Observe that `contains_impl()`

does not refer to a `BinarySearchTree`

or any of its members. Thus, there is no need for it to have a `this`

pointer to a `BinarySearchTree`

object. We can declare the function
as a *static member function* to eliminate the `this`

pointer.

```
template <typename T>
class BinarySearchTree {
...
public:
bool contains(const T &value) const {
return contains_impl(root, value);
}
private:
static bool contains_impl(const Node *node, const T &value) {
if (!node) {
return false;
} else if (node->datum == value) {
return true;
} else if (value < node->datum) {
return contains_impl(node->left, value);
} else {
return contains_impl(node->right, value);
}
}
Node *root;
};
```

Just like a static member variable is associated with a class rather than an individual object, a static member function is also not associated with an individual object, and it cannot refer to non-static member variables.
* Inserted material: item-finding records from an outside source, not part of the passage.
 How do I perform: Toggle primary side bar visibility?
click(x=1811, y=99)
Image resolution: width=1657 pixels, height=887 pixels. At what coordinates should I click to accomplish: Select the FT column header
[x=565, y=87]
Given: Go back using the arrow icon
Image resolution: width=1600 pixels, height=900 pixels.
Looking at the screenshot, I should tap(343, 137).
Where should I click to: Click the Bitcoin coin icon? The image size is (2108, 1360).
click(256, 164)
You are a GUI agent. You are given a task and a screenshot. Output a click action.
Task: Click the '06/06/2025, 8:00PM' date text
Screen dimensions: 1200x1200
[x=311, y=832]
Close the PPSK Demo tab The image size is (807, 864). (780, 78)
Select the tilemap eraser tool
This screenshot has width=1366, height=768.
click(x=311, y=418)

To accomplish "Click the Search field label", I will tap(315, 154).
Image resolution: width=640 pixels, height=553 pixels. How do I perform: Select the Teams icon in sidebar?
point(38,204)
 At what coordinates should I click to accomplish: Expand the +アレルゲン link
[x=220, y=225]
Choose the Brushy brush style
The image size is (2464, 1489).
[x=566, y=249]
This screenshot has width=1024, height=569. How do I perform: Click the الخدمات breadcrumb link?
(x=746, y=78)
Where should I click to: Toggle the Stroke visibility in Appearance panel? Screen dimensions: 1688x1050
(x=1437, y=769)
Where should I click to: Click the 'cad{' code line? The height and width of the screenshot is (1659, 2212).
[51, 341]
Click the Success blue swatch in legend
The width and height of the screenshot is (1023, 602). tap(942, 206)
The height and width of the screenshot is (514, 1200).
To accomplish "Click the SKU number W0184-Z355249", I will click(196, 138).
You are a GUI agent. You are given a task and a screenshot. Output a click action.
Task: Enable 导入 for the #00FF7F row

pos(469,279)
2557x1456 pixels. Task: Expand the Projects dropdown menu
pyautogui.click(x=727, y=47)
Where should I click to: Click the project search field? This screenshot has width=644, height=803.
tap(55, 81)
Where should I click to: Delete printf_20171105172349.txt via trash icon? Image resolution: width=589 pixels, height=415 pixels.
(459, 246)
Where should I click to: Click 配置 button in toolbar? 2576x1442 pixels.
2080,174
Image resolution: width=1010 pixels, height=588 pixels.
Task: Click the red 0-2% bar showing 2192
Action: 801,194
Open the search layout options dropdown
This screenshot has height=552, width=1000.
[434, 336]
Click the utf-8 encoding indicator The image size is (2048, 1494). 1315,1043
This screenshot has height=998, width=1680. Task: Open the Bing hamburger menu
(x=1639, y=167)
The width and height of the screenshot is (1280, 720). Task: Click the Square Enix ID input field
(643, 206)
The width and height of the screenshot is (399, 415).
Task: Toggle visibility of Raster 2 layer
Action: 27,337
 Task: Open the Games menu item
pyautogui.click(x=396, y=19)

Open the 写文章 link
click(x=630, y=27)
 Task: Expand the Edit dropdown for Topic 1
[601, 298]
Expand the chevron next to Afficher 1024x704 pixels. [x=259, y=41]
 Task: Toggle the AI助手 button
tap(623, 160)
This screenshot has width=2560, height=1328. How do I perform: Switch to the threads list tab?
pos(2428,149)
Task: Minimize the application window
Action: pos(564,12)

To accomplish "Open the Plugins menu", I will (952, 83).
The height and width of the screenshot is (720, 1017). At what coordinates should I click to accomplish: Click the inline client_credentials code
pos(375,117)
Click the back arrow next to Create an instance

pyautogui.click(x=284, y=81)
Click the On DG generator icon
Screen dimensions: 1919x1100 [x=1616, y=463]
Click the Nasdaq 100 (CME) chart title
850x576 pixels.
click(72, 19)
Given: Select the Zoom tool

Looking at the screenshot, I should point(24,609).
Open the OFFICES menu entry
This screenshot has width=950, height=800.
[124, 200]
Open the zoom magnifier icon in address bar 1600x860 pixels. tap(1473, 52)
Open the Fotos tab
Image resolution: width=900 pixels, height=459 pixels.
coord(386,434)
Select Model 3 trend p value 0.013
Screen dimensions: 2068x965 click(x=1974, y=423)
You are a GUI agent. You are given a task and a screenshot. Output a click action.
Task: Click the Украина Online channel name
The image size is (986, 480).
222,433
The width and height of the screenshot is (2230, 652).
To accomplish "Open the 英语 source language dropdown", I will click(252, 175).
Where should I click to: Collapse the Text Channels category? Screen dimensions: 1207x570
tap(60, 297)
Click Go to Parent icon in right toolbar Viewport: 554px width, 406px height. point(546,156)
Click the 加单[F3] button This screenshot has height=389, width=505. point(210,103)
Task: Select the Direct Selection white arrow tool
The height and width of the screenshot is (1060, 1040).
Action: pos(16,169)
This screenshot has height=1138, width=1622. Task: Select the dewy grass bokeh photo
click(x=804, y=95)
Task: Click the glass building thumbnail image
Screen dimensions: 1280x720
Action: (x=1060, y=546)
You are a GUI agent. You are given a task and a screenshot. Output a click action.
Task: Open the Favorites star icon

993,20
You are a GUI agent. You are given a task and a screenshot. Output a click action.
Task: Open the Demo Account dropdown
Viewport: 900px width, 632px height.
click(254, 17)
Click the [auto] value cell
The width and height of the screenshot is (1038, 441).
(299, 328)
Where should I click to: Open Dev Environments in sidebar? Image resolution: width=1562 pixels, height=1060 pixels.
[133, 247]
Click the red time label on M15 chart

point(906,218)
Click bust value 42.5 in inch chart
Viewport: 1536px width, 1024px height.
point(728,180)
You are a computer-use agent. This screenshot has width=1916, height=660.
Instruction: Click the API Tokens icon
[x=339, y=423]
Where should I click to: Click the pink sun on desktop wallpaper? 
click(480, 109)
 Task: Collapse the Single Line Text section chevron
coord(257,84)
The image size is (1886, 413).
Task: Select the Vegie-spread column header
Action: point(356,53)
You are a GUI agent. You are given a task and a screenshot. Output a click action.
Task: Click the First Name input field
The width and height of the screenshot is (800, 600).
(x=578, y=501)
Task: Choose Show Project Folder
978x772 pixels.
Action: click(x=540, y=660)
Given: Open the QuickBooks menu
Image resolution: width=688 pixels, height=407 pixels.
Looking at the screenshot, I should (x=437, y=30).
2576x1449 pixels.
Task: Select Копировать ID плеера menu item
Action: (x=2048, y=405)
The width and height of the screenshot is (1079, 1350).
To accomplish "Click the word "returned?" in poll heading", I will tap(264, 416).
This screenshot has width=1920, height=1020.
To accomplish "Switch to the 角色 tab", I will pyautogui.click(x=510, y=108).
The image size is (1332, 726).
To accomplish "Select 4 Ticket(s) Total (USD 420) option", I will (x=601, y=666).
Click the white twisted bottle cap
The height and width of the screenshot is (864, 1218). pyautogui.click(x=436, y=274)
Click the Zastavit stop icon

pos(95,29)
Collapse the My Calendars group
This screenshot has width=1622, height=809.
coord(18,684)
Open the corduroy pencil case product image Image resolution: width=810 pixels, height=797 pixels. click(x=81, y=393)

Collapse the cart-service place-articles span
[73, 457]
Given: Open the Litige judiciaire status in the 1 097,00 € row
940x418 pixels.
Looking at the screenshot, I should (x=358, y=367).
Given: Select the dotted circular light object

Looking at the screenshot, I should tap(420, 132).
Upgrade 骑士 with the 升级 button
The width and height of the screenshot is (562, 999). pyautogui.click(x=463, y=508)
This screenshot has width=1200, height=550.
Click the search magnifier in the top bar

A public static member function can be called from outside the class using the scope-resolution operator, the same syntax for referring to a static member variable:

```
BinarySearchTree<int>::contains_impl(nullptr, -1);
// compile error because contains_impl() is not public
```

### BST-Based Set

Previously, we have seen array-based set implementations, one that used an unsorted array and another a sorted array. We can also implement a set using a binary search tree to store the data:

```
template <typename T>
class BSTSet {
public:
// EFFECTS: Inserts the given value into this set, if it is not
// already in the set.
void insert(const T &value) {
if (!elts.contains(value)) {
elts.insert(value);
}
}
// EFFECTS: Returns whether value is in this set.
bool contains(const T &value) const {
return elts.contains(value);
}
// EFFECTS: Returns the size of this set.
int size() const {
return elts.size();
}
private:
BinarySearchTree<T> elts;
};
```

If the underlying BST is *balanced*, meaning that each subtree within
the BST has close to the same number of elements in its left and right
child, then the height of the tree is in \(\textrm{O}(\log n)\),
where \(n\) is the size of the tree. Thus, the `contains()`

and
`insert()`

operations take logarithmic time, rather than the linear
time they would take on an unsorted set.

Unfortunately, our BST implementation does not guarantee that it will be balanced. In fact, inserting items in increasing order results in a maximally unbalanced tree as in Figure 86, resembling a list rather than a tree structure.

There are more complicated binary-search-tree implementations that do guarantee balance, but they are beyond the scope of this course.